I’m not even a huge Morrissey fan, but I thought it was hilarious, watching the venerated show collapse like that.
Back in the 90s, I had a co-worker who somehow managed to receive PPV events for free through his modified cable box. He invited a bunch of over to show off his rig.
The event? Mike Tyson vs Evander Holyfield.
We all stood there mouths gaping as Mike went nuts and started biting Evander’s ears, and the fight devolved into a huge clusterf*ck.
I don’t watch golf - it’s boring to me.

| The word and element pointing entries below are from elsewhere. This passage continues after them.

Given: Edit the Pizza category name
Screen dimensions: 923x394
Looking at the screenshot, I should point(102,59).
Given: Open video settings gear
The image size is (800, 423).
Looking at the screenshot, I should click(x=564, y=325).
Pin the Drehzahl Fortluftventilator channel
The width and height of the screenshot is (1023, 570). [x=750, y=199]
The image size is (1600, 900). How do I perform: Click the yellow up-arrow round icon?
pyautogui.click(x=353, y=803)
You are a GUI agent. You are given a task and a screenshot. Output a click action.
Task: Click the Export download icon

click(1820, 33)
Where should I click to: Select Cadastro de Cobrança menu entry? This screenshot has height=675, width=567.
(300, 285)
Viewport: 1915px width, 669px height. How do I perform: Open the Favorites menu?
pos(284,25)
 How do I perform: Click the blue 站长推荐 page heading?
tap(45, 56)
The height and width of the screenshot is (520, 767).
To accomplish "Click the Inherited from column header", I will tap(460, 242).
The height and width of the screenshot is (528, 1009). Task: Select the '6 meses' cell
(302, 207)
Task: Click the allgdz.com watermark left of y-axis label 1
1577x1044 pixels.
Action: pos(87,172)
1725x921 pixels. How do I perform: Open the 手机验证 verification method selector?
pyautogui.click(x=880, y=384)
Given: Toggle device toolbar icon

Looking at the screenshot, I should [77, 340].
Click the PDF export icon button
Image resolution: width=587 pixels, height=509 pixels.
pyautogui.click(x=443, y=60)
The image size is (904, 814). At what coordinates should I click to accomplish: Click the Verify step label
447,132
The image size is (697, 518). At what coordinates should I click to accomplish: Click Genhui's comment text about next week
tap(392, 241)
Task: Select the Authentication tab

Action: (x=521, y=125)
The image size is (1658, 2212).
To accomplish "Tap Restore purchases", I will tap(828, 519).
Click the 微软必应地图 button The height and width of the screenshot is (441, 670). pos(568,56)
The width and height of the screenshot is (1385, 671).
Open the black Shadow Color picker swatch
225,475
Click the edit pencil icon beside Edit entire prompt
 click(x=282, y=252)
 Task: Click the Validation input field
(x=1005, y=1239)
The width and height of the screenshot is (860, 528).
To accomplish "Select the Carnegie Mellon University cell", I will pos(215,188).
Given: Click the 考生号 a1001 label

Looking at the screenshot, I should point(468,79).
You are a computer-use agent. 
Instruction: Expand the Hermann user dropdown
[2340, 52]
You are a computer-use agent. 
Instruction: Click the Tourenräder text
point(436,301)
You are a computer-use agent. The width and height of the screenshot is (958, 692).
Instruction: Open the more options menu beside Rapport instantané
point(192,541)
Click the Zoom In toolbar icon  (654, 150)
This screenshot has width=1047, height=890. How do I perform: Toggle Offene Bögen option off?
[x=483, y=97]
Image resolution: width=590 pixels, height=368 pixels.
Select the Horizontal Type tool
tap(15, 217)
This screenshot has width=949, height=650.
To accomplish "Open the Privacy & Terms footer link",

One day I was flipping channels and saw one shot. It was the Tiger Woods shot that they show all the time. Now we know the shot goes in. At that time I didn’t know.
On the Tiger Woods shot, I thought there was one that stood out. (like I said, I don’t watch a lot of golf). It’s one they have shown a lot of times on commercials. It was the one where the ball was at the edge of the hole for a long time before dropping in.
Yes, the Tiger Woods article was the one I saw. I have seen other famous plays live (Joe Theisman’s injury, Kurt Gibson’s World Series home run, Michael Jordan’s drive where he switches hands in air) but for some reason the Tiger Woods one stands out. And as I mentioned, this just happened to be the shot that they played when I was flipping channels (back in the day when I flipped channels).